柿の葉日記

主にドラマ『あばれはっちゃく』について語る個人ブログです。国際放映、テレビ朝日とは一切関係がありません。

意外といい人達

正彦の父親やヒトミちゃんのママは長太郎の事をあまり好ましく思っていない。ヒトミちゃんのママなんか最終話で引っ越すことになった時に、「これからは、はっちゃくがいなくてせいせいするわ」と言っていたり、正彦の父親も長太郎みたいな劣等生が息子のクラスにいるから、皆が迷惑すると言っている。第22話では父ちゃんの書類を届けに来た長太郎に「遅い!」と文句を言って長太郎を罵倒する。

暴れん坊で破天荒な長太郎は正彦の父親や伯母、ヒトミちゃんのママにとっては厄介者で迷惑な存在。更に、勉強の出来ない駄目人間に映っていて、ややもすると見下している感じがある。特に、正彦の父親と伯母にはその傾向が強いように感じる。

長太郎の視点から見れば正彦の父親やヒトミちゃんのママは無理解で意地悪な大人に見える。一見、嫌な人達だなと思ったりもするが、長太郎に対して批判的な彼らでも、実は大人としてちゃんとした目は持っている。

例えば、第18話で父ちゃんの気持ちや考えも聞かずに父ちゃんの事を罵倒した正彦の父親の所へ長太郎が「辞食表」を持って乗り込んで行った時、正彦の父親は夜に押し掛けてきた長太郎を叱責し「子供が生意気を言うんじゃない」と言うが、それでも正彦の父親はちゃんと長太郎の持ってきた「辞食表」を読んでくれた。そして、それを読んで反省し父ちゃんに長太郎の事を褒めている。

もし、本当に正彦の父親が嫌な人だったら、常に厄介で困り者だと嫌っている長太郎の持ってきた手紙など読まないで破いていただろう。そして、夜に怒鳴りこんできた長太郎の行動を批判して父ちゃんに嫌味や罵声を浴びせていたかもしれない。それを聞いて父ちゃんは家に帰って長太郎を張り倒していただろう。

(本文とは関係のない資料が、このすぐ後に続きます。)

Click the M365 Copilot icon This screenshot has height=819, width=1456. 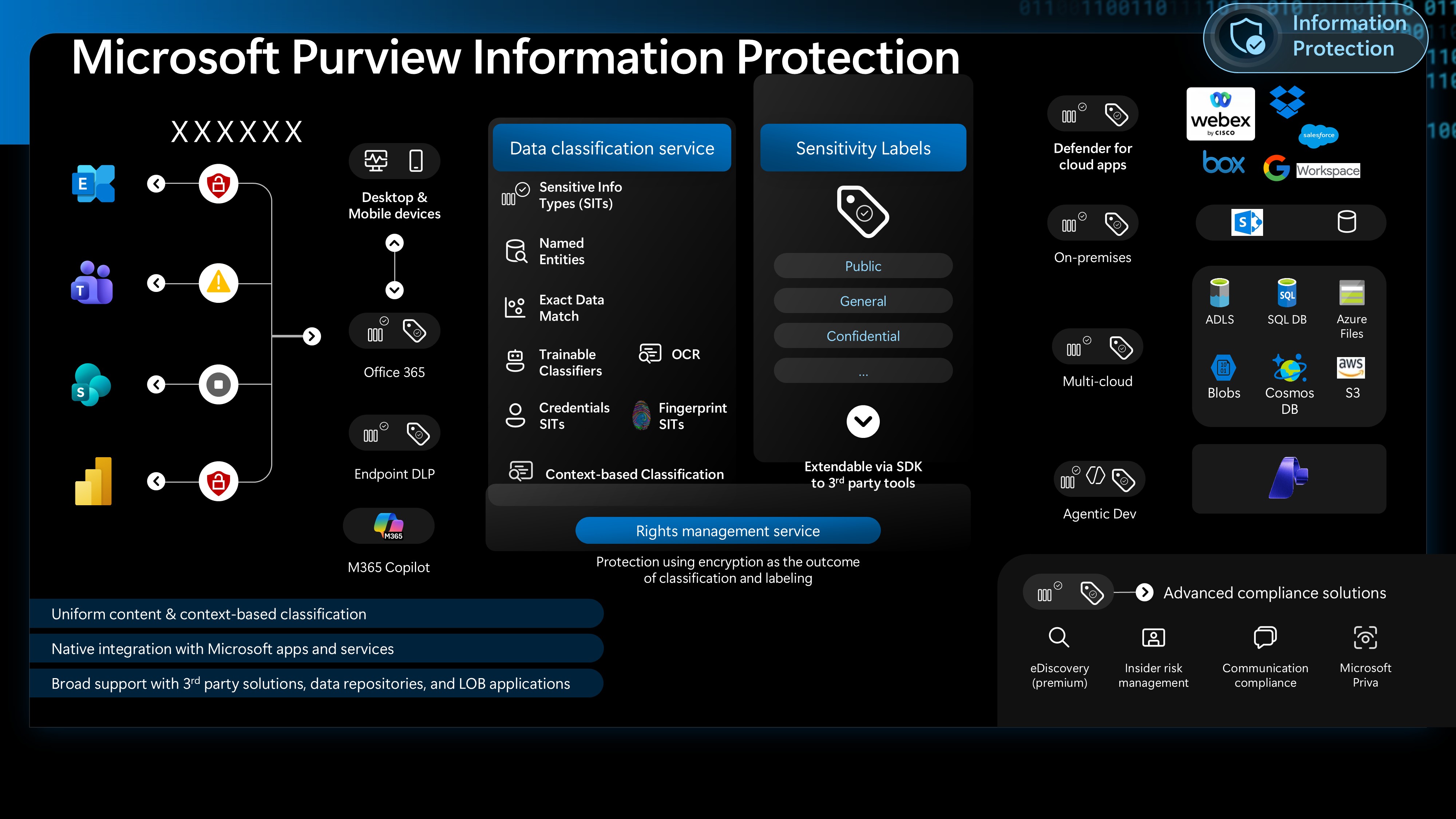(388, 526)
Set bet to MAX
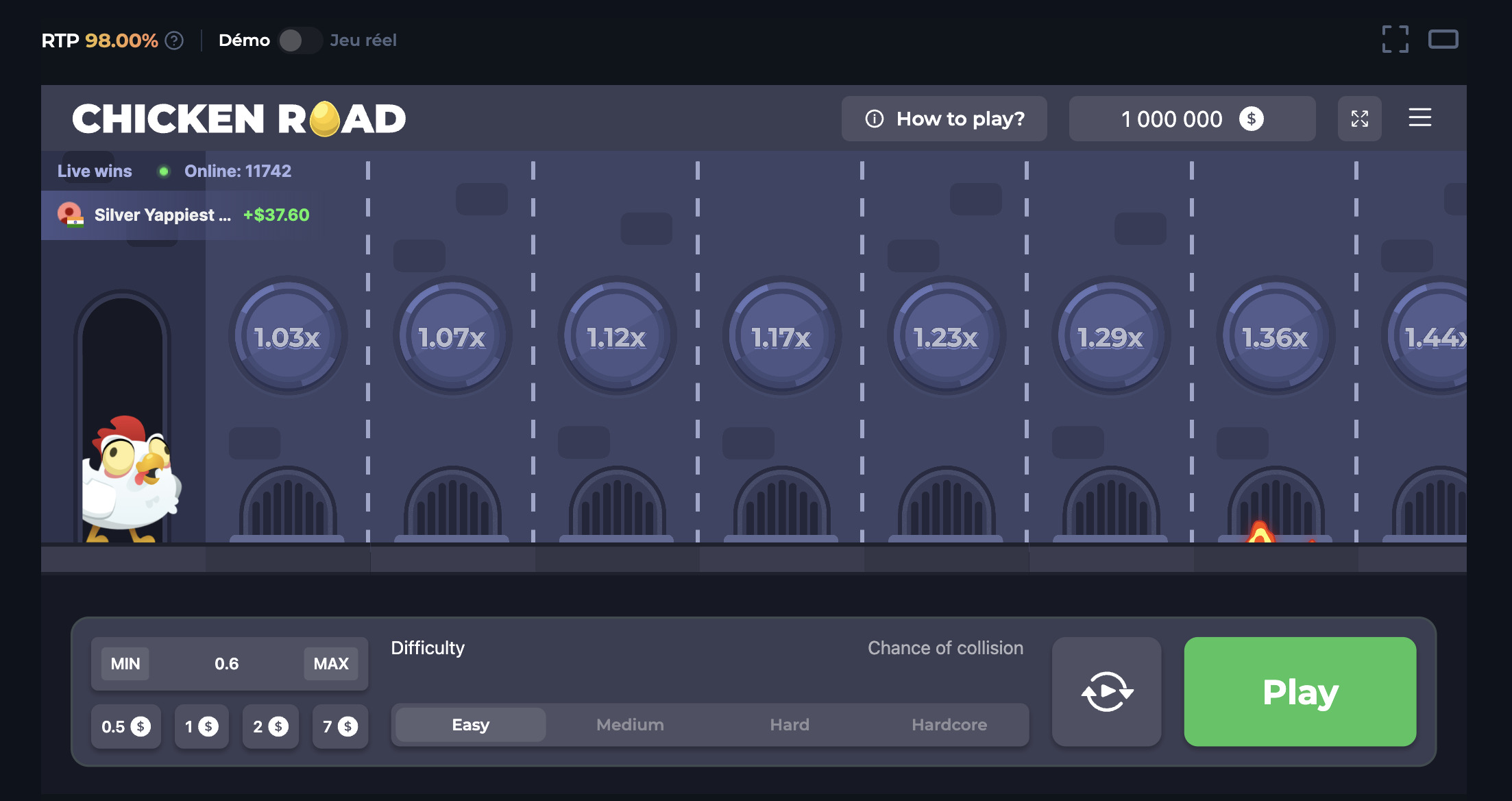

しかし、正彦の父親はちゃんと長太郎の手紙を読み、反省して次の日の引越しの時に長太郎に謝っている。この時は正彦もテストの件で謝っているが、それに対して長太郎も「何の事だっけ?俺、忘れっぽいからさ」と根に持たず、相手が気が重くならないようにさらりと許している。誤解で人を傷つける事もあるが、その誤解が解ければ尾を引かず相手を許す。そんな長太郎の気持ち良さを見て「はは、君は実に愉快な子だね」と笑う正彦の父親

一方、ヒトミちゃんのママも第21話で明らかに子供の字だと分かるぺペールさんからの手紙を持ってきて「ヒトミちゃんにぺペールさんという外人さんから手紙が来てるわよ」と言って、長太郎の嘘に付き合ってくれている。

正彦の父親もヒトミちゃんのママも長太郎を厄介者だと思っていても、相手の行動を自分に都合良く黙殺したり、相手が苦心した優しさを台無しにしないという分別を持っている。人の好き嫌いはあって仕方がないが、それとこれとは別にしてちゃんと物事を見る目を持っていた大人だった。だからこそ、ただ嫌な大人だなとは思えず、ちょっと嫌な所はあるけれど、正彦の父親もヒトミちゃんのママもいい人なんだと思えたのだと思う。